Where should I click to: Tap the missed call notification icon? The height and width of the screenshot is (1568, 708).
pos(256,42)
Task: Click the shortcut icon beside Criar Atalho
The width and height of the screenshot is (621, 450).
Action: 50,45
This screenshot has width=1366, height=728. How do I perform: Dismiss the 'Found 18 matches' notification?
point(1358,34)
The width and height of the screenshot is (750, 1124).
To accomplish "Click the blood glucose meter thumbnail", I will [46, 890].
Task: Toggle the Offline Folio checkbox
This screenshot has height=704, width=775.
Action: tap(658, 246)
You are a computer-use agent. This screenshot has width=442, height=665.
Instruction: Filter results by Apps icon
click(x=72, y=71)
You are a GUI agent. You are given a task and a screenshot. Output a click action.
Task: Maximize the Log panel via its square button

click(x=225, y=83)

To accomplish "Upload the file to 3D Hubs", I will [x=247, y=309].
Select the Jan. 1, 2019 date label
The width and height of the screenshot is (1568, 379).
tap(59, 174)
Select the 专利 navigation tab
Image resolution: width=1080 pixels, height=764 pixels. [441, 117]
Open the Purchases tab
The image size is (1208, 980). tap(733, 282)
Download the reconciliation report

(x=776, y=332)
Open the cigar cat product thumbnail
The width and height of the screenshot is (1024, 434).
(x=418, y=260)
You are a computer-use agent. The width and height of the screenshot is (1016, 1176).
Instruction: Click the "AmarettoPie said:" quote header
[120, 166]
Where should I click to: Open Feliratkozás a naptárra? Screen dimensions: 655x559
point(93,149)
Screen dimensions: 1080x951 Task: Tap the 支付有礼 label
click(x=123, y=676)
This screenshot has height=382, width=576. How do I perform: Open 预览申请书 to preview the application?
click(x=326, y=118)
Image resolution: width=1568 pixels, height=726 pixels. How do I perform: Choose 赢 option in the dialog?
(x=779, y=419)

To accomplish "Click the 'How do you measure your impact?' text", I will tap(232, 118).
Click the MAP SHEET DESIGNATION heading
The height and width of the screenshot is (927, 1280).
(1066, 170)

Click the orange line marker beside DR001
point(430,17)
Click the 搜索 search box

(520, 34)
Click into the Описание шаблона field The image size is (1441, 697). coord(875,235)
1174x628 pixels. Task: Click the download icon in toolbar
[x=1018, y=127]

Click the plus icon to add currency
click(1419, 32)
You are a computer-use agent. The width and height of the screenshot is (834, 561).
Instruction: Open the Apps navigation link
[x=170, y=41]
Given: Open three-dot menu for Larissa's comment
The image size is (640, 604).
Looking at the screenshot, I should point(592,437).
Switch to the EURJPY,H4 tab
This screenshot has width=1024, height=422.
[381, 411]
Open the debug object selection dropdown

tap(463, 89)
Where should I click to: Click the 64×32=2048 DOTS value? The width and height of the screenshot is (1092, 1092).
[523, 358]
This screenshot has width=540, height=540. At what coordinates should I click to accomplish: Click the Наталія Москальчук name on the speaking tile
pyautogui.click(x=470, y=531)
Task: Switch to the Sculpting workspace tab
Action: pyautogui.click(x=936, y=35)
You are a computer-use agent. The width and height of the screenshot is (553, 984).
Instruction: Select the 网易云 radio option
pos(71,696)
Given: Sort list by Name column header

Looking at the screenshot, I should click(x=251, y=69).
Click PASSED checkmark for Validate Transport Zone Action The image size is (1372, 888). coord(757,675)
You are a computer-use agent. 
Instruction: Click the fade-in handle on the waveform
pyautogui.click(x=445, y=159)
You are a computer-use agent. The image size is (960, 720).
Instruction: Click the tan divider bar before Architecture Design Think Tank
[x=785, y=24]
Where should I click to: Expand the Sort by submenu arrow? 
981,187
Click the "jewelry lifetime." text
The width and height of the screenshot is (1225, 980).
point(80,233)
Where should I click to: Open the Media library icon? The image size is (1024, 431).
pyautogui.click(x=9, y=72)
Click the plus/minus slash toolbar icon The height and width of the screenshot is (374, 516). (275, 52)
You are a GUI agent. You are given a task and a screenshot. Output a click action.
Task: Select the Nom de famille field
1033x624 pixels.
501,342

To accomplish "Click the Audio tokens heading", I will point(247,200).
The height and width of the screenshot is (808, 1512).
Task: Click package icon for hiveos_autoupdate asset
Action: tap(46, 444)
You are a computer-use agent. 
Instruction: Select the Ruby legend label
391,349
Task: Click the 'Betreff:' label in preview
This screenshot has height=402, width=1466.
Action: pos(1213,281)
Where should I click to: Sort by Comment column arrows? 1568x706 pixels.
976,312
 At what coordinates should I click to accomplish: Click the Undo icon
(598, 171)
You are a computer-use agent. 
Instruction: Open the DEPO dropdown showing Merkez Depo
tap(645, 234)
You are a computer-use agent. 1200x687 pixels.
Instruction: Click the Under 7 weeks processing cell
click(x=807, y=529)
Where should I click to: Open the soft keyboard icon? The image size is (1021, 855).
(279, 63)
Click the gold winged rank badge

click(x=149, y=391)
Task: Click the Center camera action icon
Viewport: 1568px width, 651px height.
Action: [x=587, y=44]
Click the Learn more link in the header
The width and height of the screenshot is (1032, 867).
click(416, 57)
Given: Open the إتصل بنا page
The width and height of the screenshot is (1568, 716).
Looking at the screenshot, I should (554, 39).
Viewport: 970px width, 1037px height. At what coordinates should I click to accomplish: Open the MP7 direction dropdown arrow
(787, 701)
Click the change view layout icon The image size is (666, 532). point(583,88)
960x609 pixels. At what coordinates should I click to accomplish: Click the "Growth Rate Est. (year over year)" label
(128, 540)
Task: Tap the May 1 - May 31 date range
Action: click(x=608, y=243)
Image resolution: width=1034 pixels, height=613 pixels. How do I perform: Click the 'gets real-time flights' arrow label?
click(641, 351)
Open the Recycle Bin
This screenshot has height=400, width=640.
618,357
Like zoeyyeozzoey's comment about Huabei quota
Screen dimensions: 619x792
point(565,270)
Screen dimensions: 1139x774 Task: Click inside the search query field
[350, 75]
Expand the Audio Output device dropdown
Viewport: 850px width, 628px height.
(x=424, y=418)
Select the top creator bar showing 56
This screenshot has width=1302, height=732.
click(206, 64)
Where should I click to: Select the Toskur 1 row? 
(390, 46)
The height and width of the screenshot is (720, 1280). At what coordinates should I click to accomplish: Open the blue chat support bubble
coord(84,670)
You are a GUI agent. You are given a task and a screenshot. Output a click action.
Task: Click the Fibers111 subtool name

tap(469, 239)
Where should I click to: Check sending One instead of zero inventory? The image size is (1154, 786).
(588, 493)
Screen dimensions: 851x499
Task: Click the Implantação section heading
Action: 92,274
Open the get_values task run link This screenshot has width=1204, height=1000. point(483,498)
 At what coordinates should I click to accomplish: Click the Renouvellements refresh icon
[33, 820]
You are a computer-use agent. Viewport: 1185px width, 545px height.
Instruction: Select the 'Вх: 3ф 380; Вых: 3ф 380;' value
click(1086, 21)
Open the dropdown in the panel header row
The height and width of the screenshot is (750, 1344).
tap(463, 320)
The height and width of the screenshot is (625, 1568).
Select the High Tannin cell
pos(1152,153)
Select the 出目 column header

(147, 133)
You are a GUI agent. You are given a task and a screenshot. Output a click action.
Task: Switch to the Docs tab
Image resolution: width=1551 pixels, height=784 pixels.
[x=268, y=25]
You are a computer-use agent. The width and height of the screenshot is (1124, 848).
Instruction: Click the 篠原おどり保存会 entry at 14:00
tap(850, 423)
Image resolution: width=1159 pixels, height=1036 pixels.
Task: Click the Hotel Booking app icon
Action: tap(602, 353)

━━━━━━━━━━━━━━━━

▸ **Activity**
Give all of the entries again, word for word.

▸ **Your solution**
Where should I click to: Tap the missed call notification icon? The height and width of the screenshot is (1568, 708).
pos(256,42)
Task: Click the shortcut icon beside Criar Atalho
The width and height of the screenshot is (621, 450).
Action: 50,45
This screenshot has width=1366, height=728. How do I perform: Dismiss the 'Found 18 matches' notification?
point(1358,34)
The width and height of the screenshot is (750, 1124).
To accomplish "Click the blood glucose meter thumbnail", I will [46, 890].
Task: Toggle the Offline Folio checkbox
This screenshot has height=704, width=775.
Action: tap(658, 246)
You are a computer-use agent. This screenshot has width=442, height=665.
Instruction: Filter results by Apps icon
click(x=72, y=71)
You are a GUI agent. You are given a task and a screenshot. Output a click action.
Task: Maximize the Log panel via its square button

click(x=225, y=83)

To accomplish "Upload the file to 3D Hubs", I will [x=247, y=309].
Select the Jan. 1, 2019 date label
The width and height of the screenshot is (1568, 379).
tap(59, 174)
Select the 专利 navigation tab
Image resolution: width=1080 pixels, height=764 pixels. [441, 117]
Open the Purchases tab
The image size is (1208, 980). tap(733, 282)
Download the reconciliation report

(x=776, y=332)
Open the cigar cat product thumbnail
The width and height of the screenshot is (1024, 434).
(x=418, y=260)
You are a computer-use agent. The width and height of the screenshot is (1016, 1176).
Instruction: Click the "AmarettoPie said:" quote header
[120, 166]
Where should I click to: Open Feliratkozás a naptárra? Screen dimensions: 655x559
point(93,149)
Screen dimensions: 1080x951 Task: Tap the 支付有礼 label
click(x=123, y=676)
This screenshot has height=382, width=576. How do I perform: Open 预览申请书 to preview the application?
click(x=326, y=118)
Image resolution: width=1568 pixels, height=726 pixels. How do I perform: Choose 赢 option in the dialog?
(x=779, y=419)

To accomplish "Click the 'How do you measure your impact?' text", I will tap(232, 118).
Click the MAP SHEET DESIGNATION heading
The height and width of the screenshot is (927, 1280).
(1066, 170)

Click the orange line marker beside DR001
point(430,17)
Click the 搜索 search box

(520, 34)
Click into the Описание шаблона field The image size is (1441, 697). coord(875,235)
1174x628 pixels. Task: Click the download icon in toolbar
[x=1018, y=127]

Click the plus icon to add currency
click(1419, 32)
You are a computer-use agent. The width and height of the screenshot is (834, 561).
Instruction: Open the Apps navigation link
[x=170, y=41]
Given: Open three-dot menu for Larissa's comment
The image size is (640, 604).
Looking at the screenshot, I should point(592,437).
Switch to the EURJPY,H4 tab
This screenshot has width=1024, height=422.
[381, 411]
Open the debug object selection dropdown

tap(463, 89)
Where should I click to: Click the 64×32=2048 DOTS value? The width and height of the screenshot is (1092, 1092).
[523, 358]
This screenshot has width=540, height=540. At what coordinates should I click to accomplish: Click the Наталія Москальчук name on the speaking tile
pyautogui.click(x=470, y=531)
Task: Switch to the Sculpting workspace tab
Action: pyautogui.click(x=936, y=35)
You are a computer-use agent. The width and height of the screenshot is (553, 984).
Instruction: Select the 网易云 radio option
pos(71,696)
Given: Sort list by Name column header

Looking at the screenshot, I should click(x=251, y=69).
Click PASSED checkmark for Validate Transport Zone Action The image size is (1372, 888). coord(757,675)
You are a computer-use agent. 
Instruction: Click the fade-in handle on the waveform
pyautogui.click(x=445, y=159)
You are a computer-use agent. The image size is (960, 720).
Instruction: Click the tan divider bar before Architecture Design Think Tank
[x=785, y=24]
Where should I click to: Expand the Sort by submenu arrow? 
981,187
Click the "jewelry lifetime." text
The width and height of the screenshot is (1225, 980).
point(80,233)
Where should I click to: Open the Media library icon? The image size is (1024, 431).
pyautogui.click(x=9, y=72)
Click the plus/minus slash toolbar icon The height and width of the screenshot is (374, 516). (275, 52)
You are a GUI agent. You are given a task and a screenshot. Output a click action.
Task: Select the Nom de famille field
1033x624 pixels.
501,342

To accomplish "Click the Audio tokens heading", I will point(247,200).
The height and width of the screenshot is (808, 1512).
Task: Click package icon for hiveos_autoupdate asset
Action: tap(46, 444)
You are a computer-use agent. 
Instruction: Select the Ruby legend label
391,349
Task: Click the 'Betreff:' label in preview
This screenshot has height=402, width=1466.
Action: pos(1213,281)
Where should I click to: Sort by Comment column arrows? 1568x706 pixels.
976,312
 At what coordinates should I click to accomplish: Click the Undo icon
(598, 171)
You are a computer-use agent. 
Instruction: Open the DEPO dropdown showing Merkez Depo
tap(645, 234)
You are a computer-use agent. 1200x687 pixels.
Instruction: Click the Under 7 weeks processing cell
click(x=807, y=529)
Where should I click to: Open the soft keyboard icon? The image size is (1021, 855).
(279, 63)
Click the gold winged rank badge

click(x=149, y=391)
Task: Click the Center camera action icon
Viewport: 1568px width, 651px height.
Action: [x=587, y=44]
Click the Learn more link in the header
The width and height of the screenshot is (1032, 867).
click(416, 57)
Given: Open the إتصل بنا page
The width and height of the screenshot is (1568, 716).
Looking at the screenshot, I should (554, 39).
Viewport: 970px width, 1037px height. At what coordinates should I click to accomplish: Open the MP7 direction dropdown arrow
(787, 701)
Click the change view layout icon The image size is (666, 532). point(583,88)
960x609 pixels. At what coordinates should I click to accomplish: Click the "Growth Rate Est. (year over year)" label
(128, 540)
Task: Tap the May 1 - May 31 date range
Action: click(x=608, y=243)
Image resolution: width=1034 pixels, height=613 pixels. How do I perform: Click the 'gets real-time flights' arrow label?
click(641, 351)
Open the Recycle Bin
This screenshot has height=400, width=640.
618,357
Like zoeyyeozzoey's comment about Huabei quota
Screen dimensions: 619x792
point(565,270)
Screen dimensions: 1139x774 Task: Click inside the search query field
[350, 75]
Expand the Audio Output device dropdown
Viewport: 850px width, 628px height.
(x=424, y=418)
Select the top creator bar showing 56
This screenshot has width=1302, height=732.
click(206, 64)
Where should I click to: Select the Toskur 1 row? 
(390, 46)
The height and width of the screenshot is (720, 1280). At what coordinates should I click to accomplish: Open the blue chat support bubble
coord(84,670)
You are a GUI agent. You are given a task and a screenshot. Output a click action.
Task: Click the Fibers111 subtool name

tap(469, 239)
Where should I click to: Check sending One instead of zero inventory? The image size is (1154, 786).
(588, 493)
Screen dimensions: 851x499
Task: Click the Implantação section heading
Action: 92,274
Open the get_values task run link This screenshot has width=1204, height=1000. point(483,498)
 At what coordinates should I click to accomplish: Click the Renouvellements refresh icon
[33, 820]
You are a computer-use agent. Viewport: 1185px width, 545px height.
Instruction: Select the 'Вх: 3ф 380; Вых: 3ф 380;' value
click(1086, 21)
Open the dropdown in the panel header row
The height and width of the screenshot is (750, 1344).
tap(463, 320)
The height and width of the screenshot is (625, 1568).
Select the High Tannin cell
pos(1152,153)
Select the 出目 column header

(147, 133)
You are a GUI agent. You are given a task and a screenshot. Output a click action.
Task: Switch to the Docs tab
Image resolution: width=1551 pixels, height=784 pixels.
[x=268, y=25]
You are a computer-use agent. The width and height of the screenshot is (1124, 848).
Instruction: Click the 篠原おどり保存会 entry at 14:00
tap(850, 423)
Image resolution: width=1159 pixels, height=1036 pixels.
Task: Click the Hotel Booking app icon
Action: tap(602, 353)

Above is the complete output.